>> Begin

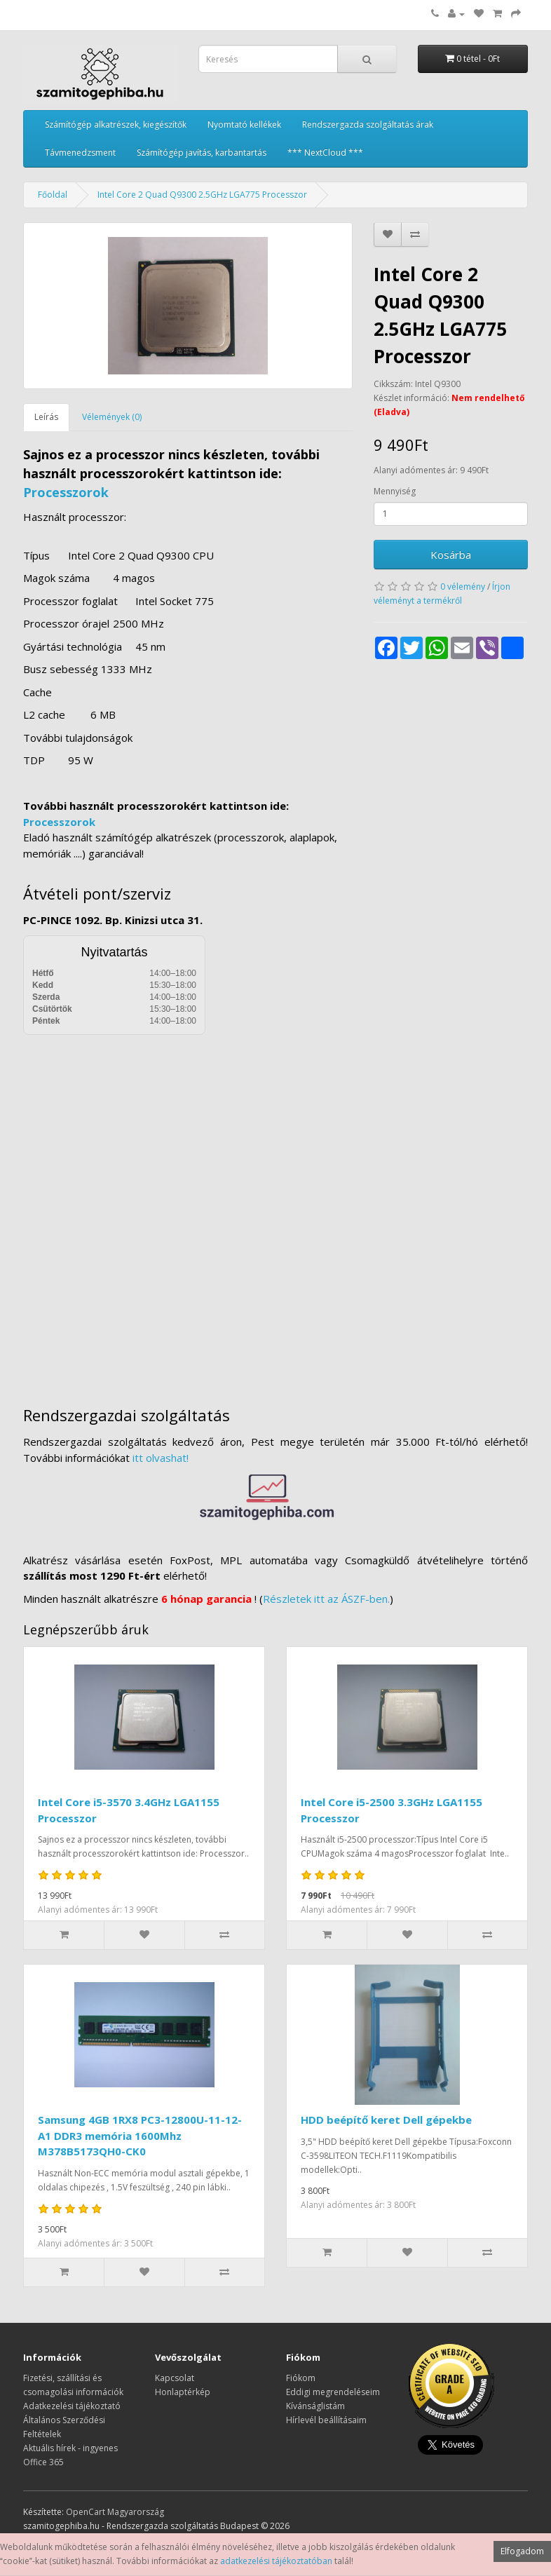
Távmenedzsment (80, 152)
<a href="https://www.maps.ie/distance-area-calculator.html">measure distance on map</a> (275, 1210)
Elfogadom (522, 2551)
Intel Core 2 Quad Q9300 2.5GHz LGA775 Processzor (202, 195)
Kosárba (450, 555)
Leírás (46, 417)
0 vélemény (462, 586)
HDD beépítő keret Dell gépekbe (386, 2120)
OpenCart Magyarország (115, 2512)
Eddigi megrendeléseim (333, 2392)
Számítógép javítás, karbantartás (201, 152)
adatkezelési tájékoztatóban (276, 2561)
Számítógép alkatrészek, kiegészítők (115, 124)
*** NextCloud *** (325, 152)
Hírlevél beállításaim (326, 2420)
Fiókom (300, 2378)
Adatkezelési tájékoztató (72, 2406)
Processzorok (66, 492)
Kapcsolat (174, 2378)
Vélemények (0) (112, 417)
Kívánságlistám (315, 2406)
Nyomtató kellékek (244, 124)
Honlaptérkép (182, 2392)
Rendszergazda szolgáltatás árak (367, 124)
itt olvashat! (160, 1458)
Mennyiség (395, 491)
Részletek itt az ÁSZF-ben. (326, 1599)
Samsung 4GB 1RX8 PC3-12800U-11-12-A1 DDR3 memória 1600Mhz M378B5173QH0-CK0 (140, 2135)
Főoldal (52, 195)
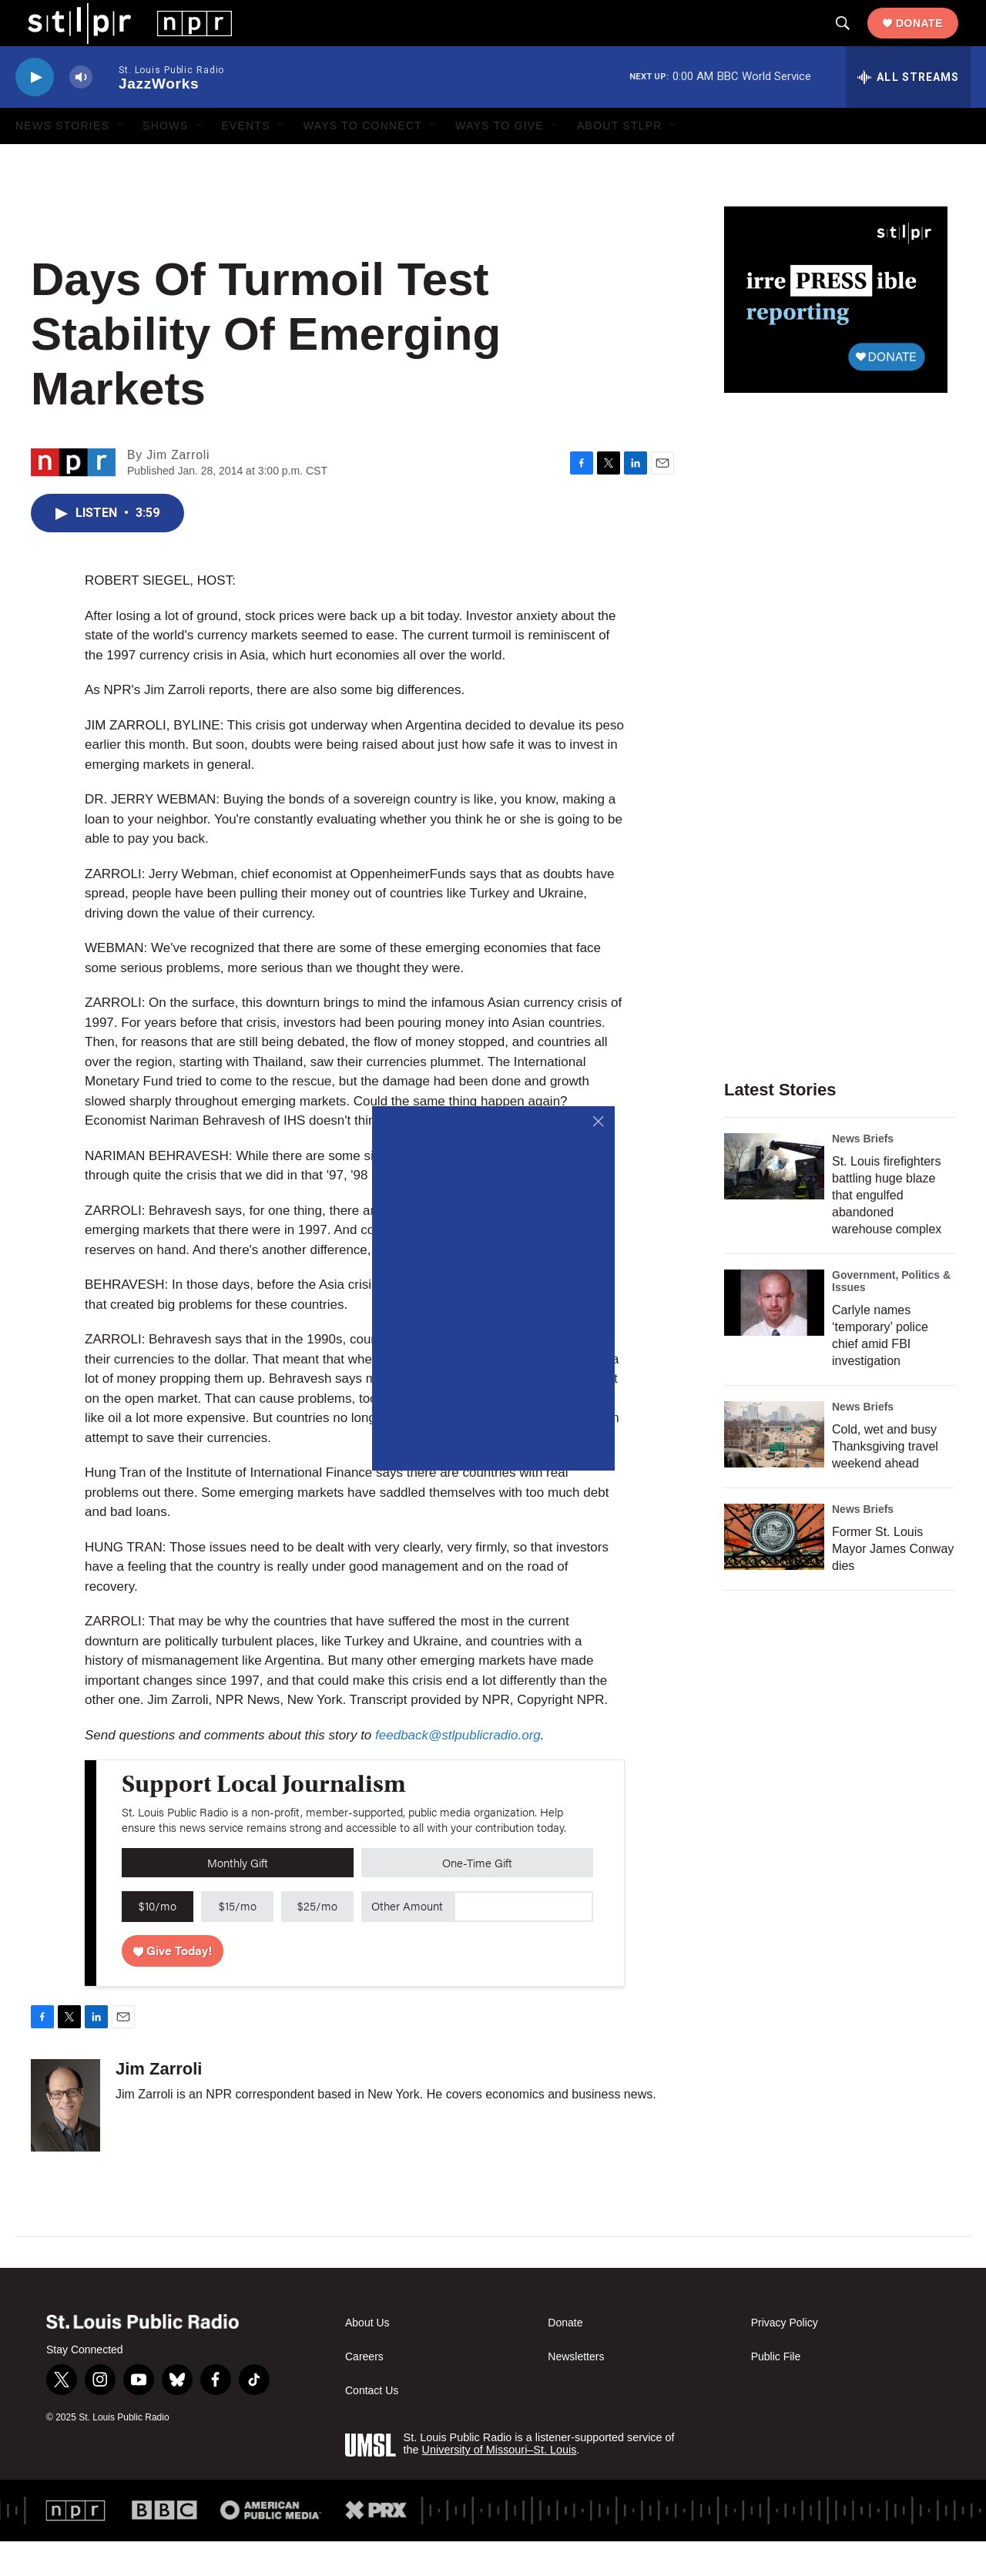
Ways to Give (499, 160)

>> End

**TASK GOAL**
Rewrite every one of the records above with "Kapcsolat" replaced by "Elérhetőség" and nothing else changed. Leave out the picture lines.

**WORKED ANSWER**
Távmenedzsment (80, 152)
<a href="https://www.maps.ie/distance-area-calculator.html">measure distance on map</a> (275, 1210)
Elfogadom (522, 2551)
Intel Core 2 Quad Q9300 2.5GHz LGA775 Processzor (202, 195)
Kosárba (450, 555)
Leírás (46, 417)
0 vélemény (462, 586)
HDD beépítő keret Dell gépekbe (386, 2120)
OpenCart Magyarország (115, 2512)
Eddigi megrendeléseim (333, 2392)
Számítógép javítás, karbantartás (201, 152)
adatkezelési tájékoztatóban (276, 2561)
Számítógép alkatrészek, kiegészítők (115, 124)
*** NextCloud *** (325, 152)
Hírlevél beállításaim (326, 2420)
Fiókom (300, 2378)
Adatkezelési tájékoztató (72, 2406)
Processzorok (66, 492)
Elérhetőség (174, 2378)
Vélemények (0) (112, 417)
Kívánságlistám (315, 2406)
Nyomtató kellékek (244, 124)
Honlaptérkép (182, 2392)
Rendszergazda szolgáltatás árak (367, 124)
itt olvashat! (160, 1458)
Mennyiség (395, 491)
Részletek itt az ÁSZF-ben. (326, 1599)
Samsung 4GB 1RX8 PC3-12800U-11-12-A1 DDR3 memória 1600Mhz M378B5173QH0-CK0 (140, 2135)
Főoldal (52, 195)
Ways to Give (499, 160)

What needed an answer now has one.